Strangeways, Here We Come (1987): O último álbum dos Smiths tem uma sonoridade completamente diferente dos anteriores. É mais parecido com a carreira solo de Morrissey (tem até o mesmo produtor, Stephen Street). Esta edição do Bacana tem mais informações sobre ele.

Rank (1988): Disco ao vivo lançado depois do fim dos Smiths, com algumas canções executadas com bem mais peso que nas versões de estúdio.

The Best Of Smiths - Vol. 1 e 2 (1992): Estas duas compilações ainda podem ser encontradas em praticamente qualquer loja de discos no Brasil. A seleção, ao que parece, foi feita pelo próprio Morrissey.

Singles (1995): Traz todos os lados A dos singles dos Smiths. A quantidade e a extensão da compilação (18 músicas de todas as fases do grupo) é ideal para dar de presente para alguém que ainda não conheça a banda.

The Very Best Of Smiths (2001): Coletânea caça-níqueis lançada pela gravadora.
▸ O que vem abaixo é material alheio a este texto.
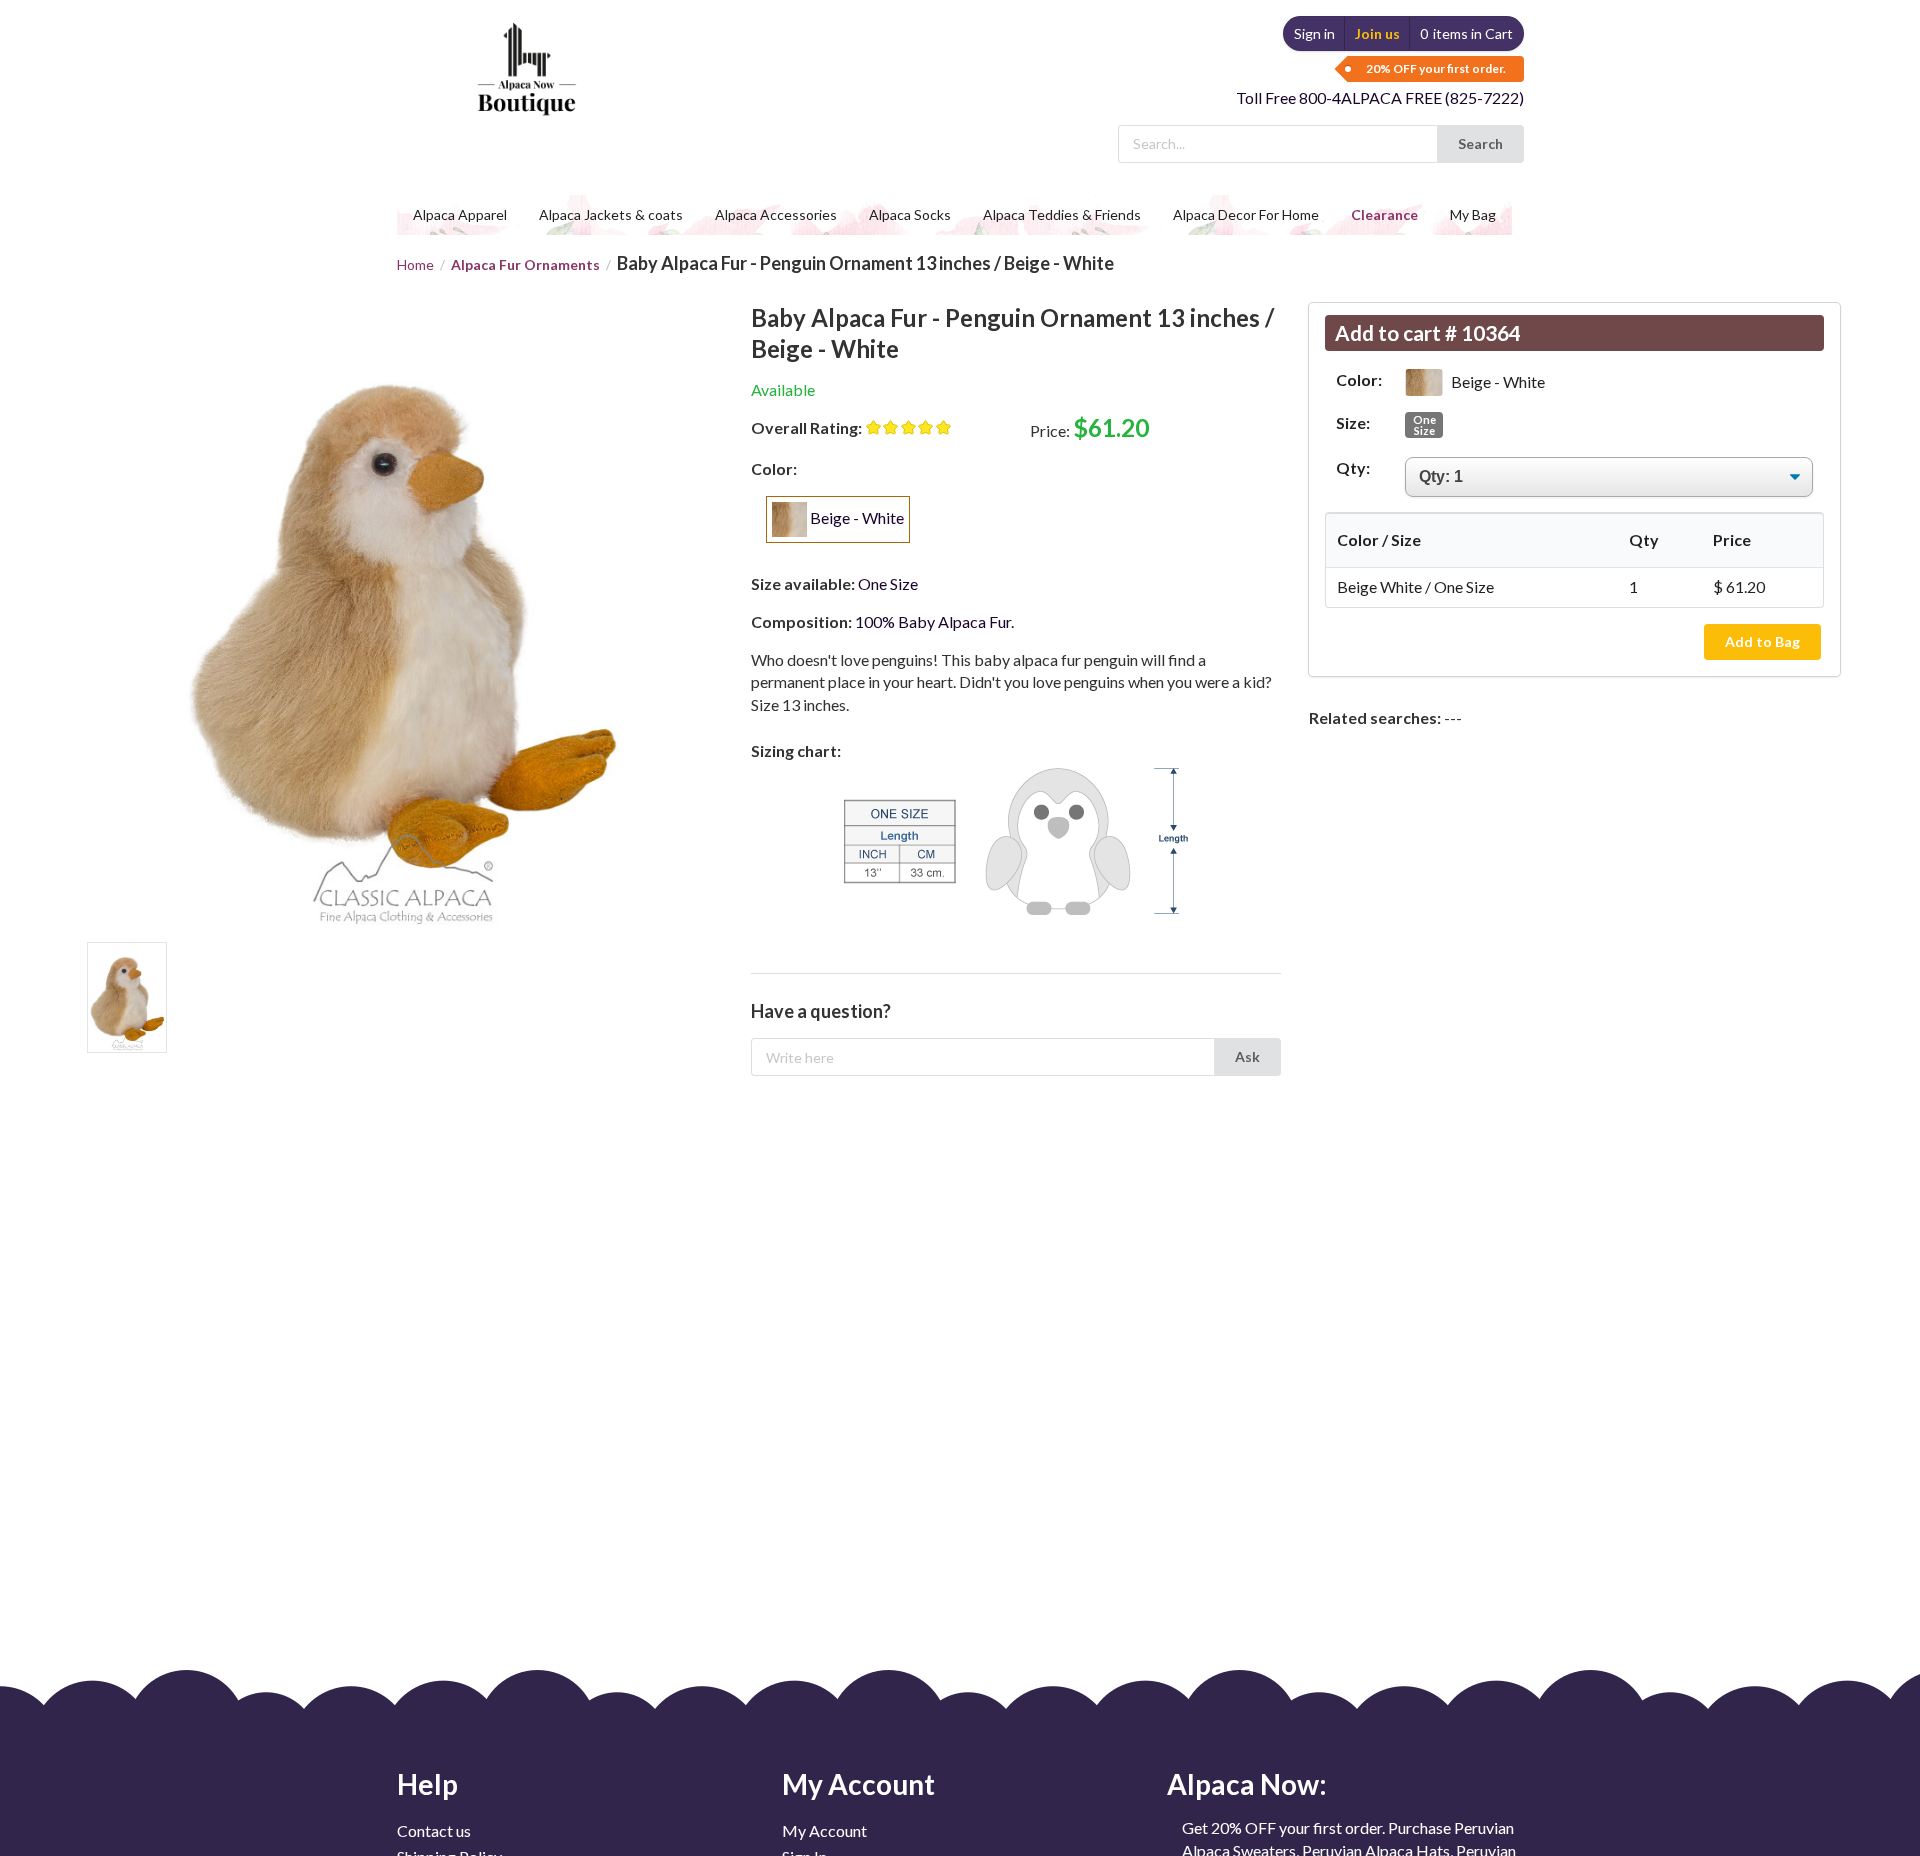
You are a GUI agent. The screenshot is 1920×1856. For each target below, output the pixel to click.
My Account (824, 1831)
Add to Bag (1762, 641)
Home (415, 265)
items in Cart (1466, 33)
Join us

Tanto a capa ridícula (que tenta ter o estilo das dos Smiths mas não consegue) quanto os erros primários na impressão da contracapa fizeram com que o próprio Morrissey recomendasse aos fãs que não comprassem o disco.



Estranhas ligações

José Augusto Lemos, em uma crítica na revista Bizz, disse que os Smiths, para serem perfeitos, precisariam ter acabado antes de Strangeways, Here We Come. Para citar outro exemplo conhecido no meio indie (nunca imaginei que iria usar este termo aqui) brasileiro, o jornalista Alvaro Pereira Junior, quando da vinda do cantor britânico ao Brasil, escreveu que o que era importante mesmo nas carreiras, tanto de Morrissey quanto de Marr, eram os quatro primeiros discos dos Smiths – eliminando também deste contexto, portanto, Strangeways, Here We Come (eu nem preciso comentar que discordo totalmente da afirmação do Alvaro, já que gosto tanto da carreira solo do Morrissey quanto da dos Smiths – mas o assunto desta vez não é exatamente este).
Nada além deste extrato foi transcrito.